However, interpretation of the decision tree rules is only half of the story. The remaining half is the space coverage of such rules. Once a rule is created, how many patterns are affected and how important are such patterns? That is, if a rule covers only a few patterns, do these make a real separated group or are they just random patterns detected by an over-trained tree?
In today’s blog post, we do two things:
- We translate a decision tree into a set of interpretable rules
- We check the space coverage of such rules in a scatter plot
Then the decision tree is on one side exported as an image through a “Decision Tree To Image” node and on the other side converted into a set of rules in the form of:
IF <condition> => <predicted class>
The node that converts a decision tree model into a set of rules is the “Decision Tree to Ruleset” node.
At this point we could apply the ruleset to a dataset to get the same results as by applying a “Decision Tree Predictor” node. This is not the goal of this post. Here we want to see which points of the data set are covered by which rule of the decision tree. We still use the ruleset for this purpose, but we first modify it a bit. The <predicted class> in each rule String is changed with the rule name itself, as if the target class is the rule name and not the original class. Now this modified rule set is applied to the data set and each data point is labelled with the name of the rule that fits it. Data points are then colored based on the assigned rule name.

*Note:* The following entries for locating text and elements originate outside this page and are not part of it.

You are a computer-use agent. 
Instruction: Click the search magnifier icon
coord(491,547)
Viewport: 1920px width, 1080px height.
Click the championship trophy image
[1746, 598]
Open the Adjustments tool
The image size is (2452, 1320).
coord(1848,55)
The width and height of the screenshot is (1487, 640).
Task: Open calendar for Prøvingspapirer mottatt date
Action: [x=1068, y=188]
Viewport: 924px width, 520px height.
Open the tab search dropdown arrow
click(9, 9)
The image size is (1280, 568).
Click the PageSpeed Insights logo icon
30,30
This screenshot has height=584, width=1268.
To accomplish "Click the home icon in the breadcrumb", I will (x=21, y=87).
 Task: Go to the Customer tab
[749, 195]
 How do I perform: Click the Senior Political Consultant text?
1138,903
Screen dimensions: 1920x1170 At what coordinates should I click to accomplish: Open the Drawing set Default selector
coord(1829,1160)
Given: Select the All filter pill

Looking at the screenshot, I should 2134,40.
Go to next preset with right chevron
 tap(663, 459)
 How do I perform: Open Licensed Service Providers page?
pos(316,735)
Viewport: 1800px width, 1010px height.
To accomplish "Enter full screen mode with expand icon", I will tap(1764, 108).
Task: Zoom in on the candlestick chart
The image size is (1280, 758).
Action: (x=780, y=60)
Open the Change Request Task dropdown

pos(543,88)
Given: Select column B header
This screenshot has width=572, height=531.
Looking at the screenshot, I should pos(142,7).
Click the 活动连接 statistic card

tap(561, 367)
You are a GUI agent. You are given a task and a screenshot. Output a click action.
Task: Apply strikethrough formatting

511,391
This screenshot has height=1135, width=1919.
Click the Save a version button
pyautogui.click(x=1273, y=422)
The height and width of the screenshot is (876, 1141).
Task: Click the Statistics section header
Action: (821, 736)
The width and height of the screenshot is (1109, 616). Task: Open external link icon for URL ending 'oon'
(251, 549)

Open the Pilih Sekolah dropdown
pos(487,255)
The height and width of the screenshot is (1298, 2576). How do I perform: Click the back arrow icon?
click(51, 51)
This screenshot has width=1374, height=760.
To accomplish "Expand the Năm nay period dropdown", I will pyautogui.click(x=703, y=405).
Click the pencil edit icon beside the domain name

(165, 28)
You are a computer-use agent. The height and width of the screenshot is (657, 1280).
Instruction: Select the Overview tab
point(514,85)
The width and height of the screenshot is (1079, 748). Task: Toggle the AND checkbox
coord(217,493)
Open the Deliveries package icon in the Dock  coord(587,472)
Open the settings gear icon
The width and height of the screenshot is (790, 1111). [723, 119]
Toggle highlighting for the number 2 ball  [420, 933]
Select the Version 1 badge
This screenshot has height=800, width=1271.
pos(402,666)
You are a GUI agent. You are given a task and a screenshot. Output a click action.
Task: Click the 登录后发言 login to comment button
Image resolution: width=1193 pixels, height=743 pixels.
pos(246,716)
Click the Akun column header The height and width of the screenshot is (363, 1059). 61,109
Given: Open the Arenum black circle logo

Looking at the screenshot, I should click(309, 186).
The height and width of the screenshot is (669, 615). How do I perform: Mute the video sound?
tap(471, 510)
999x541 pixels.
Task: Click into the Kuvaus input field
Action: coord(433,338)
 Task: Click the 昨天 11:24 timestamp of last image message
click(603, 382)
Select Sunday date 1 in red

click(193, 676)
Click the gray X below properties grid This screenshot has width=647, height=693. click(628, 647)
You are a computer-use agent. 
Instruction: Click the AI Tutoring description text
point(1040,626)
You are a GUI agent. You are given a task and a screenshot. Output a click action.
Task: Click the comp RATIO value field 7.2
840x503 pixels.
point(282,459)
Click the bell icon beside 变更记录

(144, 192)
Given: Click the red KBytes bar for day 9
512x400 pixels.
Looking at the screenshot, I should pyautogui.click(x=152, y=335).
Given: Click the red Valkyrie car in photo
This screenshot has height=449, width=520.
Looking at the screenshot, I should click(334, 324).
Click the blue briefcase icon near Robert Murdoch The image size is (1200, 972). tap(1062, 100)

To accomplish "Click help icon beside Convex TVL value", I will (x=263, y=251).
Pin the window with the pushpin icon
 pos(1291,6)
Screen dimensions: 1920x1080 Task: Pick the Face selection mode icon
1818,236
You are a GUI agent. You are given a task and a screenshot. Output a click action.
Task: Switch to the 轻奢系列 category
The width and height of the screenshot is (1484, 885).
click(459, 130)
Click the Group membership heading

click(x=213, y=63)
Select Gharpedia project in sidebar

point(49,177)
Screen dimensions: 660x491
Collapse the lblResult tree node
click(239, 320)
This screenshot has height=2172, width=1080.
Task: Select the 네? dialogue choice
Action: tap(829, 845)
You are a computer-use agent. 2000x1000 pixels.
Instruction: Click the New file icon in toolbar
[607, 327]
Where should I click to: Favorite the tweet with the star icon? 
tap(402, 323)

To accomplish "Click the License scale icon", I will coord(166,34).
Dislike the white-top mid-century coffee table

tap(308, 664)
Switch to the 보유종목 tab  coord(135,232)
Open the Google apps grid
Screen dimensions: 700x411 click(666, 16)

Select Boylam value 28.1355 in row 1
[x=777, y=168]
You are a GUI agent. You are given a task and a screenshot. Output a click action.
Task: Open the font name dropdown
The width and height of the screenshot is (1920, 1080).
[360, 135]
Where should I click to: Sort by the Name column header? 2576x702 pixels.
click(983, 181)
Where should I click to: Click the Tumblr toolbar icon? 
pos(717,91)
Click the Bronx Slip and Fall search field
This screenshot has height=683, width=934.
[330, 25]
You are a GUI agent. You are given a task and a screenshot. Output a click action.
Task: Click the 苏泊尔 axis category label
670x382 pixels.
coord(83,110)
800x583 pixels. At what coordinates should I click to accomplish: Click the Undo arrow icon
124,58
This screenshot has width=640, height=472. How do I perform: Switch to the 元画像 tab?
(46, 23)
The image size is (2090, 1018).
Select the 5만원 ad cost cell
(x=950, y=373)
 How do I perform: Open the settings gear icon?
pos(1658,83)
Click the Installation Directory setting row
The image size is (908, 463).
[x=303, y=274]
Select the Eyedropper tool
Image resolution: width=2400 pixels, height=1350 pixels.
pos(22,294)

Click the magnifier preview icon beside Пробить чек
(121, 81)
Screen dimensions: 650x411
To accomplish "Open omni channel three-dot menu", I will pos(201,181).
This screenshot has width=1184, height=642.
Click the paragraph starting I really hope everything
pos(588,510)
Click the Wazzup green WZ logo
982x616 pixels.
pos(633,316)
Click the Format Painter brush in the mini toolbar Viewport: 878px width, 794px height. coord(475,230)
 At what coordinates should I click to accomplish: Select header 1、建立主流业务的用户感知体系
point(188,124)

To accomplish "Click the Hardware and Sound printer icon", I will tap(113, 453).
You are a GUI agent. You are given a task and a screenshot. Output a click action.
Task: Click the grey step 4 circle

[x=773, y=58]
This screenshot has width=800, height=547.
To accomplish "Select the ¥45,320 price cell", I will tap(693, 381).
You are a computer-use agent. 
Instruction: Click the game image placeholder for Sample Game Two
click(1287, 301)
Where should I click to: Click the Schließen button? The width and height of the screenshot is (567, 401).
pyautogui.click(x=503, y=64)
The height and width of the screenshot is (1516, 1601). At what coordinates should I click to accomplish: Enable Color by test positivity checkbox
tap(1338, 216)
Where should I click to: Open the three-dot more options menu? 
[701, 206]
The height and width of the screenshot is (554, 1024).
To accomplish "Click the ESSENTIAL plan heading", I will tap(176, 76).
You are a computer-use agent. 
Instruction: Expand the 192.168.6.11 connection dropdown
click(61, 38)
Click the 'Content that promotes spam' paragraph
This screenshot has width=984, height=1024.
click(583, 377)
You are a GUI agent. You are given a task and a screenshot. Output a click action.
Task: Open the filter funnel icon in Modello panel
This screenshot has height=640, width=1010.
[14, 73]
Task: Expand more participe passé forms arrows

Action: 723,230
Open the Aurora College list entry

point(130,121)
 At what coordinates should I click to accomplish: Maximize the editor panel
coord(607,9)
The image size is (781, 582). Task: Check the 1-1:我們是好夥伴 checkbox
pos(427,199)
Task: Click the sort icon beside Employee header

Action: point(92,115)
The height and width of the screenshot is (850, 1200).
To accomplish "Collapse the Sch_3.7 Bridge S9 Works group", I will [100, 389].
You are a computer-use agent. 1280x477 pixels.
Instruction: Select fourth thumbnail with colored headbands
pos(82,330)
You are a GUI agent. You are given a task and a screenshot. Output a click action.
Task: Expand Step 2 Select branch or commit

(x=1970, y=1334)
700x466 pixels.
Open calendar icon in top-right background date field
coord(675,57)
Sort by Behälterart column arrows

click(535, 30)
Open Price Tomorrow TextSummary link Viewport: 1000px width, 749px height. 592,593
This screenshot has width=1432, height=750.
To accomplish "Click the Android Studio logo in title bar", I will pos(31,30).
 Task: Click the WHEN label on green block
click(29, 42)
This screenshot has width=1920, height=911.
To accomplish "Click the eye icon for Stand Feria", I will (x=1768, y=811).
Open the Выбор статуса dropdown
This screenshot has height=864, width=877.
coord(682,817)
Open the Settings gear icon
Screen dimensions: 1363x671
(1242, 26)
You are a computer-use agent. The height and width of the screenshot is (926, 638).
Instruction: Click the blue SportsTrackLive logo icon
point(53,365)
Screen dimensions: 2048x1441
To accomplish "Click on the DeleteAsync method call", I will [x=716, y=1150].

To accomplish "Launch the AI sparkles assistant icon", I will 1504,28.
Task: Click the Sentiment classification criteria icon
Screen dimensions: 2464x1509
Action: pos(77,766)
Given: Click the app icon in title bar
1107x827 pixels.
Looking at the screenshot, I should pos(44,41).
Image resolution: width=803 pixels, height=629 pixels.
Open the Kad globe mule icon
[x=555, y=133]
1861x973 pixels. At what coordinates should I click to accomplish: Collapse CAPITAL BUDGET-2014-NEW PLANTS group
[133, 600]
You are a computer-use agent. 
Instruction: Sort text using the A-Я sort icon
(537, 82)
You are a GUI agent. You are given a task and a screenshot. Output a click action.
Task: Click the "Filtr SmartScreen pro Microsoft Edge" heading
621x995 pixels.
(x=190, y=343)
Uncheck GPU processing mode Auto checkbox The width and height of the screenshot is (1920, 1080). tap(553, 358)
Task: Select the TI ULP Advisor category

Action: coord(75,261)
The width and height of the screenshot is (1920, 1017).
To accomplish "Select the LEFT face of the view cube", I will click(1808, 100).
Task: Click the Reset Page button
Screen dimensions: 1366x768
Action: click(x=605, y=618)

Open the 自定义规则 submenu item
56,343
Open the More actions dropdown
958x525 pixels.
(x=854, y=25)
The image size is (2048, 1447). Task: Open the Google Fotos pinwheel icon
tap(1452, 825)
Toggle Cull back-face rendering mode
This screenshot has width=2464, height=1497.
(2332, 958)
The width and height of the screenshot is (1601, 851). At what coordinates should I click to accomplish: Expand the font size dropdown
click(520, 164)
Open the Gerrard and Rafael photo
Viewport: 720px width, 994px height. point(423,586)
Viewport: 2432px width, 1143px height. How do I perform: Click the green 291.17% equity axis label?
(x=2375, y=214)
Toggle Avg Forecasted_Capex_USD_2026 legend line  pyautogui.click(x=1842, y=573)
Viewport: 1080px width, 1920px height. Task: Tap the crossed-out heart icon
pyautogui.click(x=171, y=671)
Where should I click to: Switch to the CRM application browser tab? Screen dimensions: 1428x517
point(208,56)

Below is the final WebPortal page, with the list of rules, the image of the decision tree, and the scatter plot with the data points aggregated by the color of the covering rule.
There are 5 branches in the decision tree, corresponding to 5 rules, each one with a different color. In the scatter plot of age vs. churn risk, rule number 1 in blue covers most of the customers; s number 2 and 3 cover the customers with highest churn risk; and s number 4 and 5 cover the customers with lower churn risk. Rule number 5 is also the least representative and, if removed, its job could probably be done by rule number 4.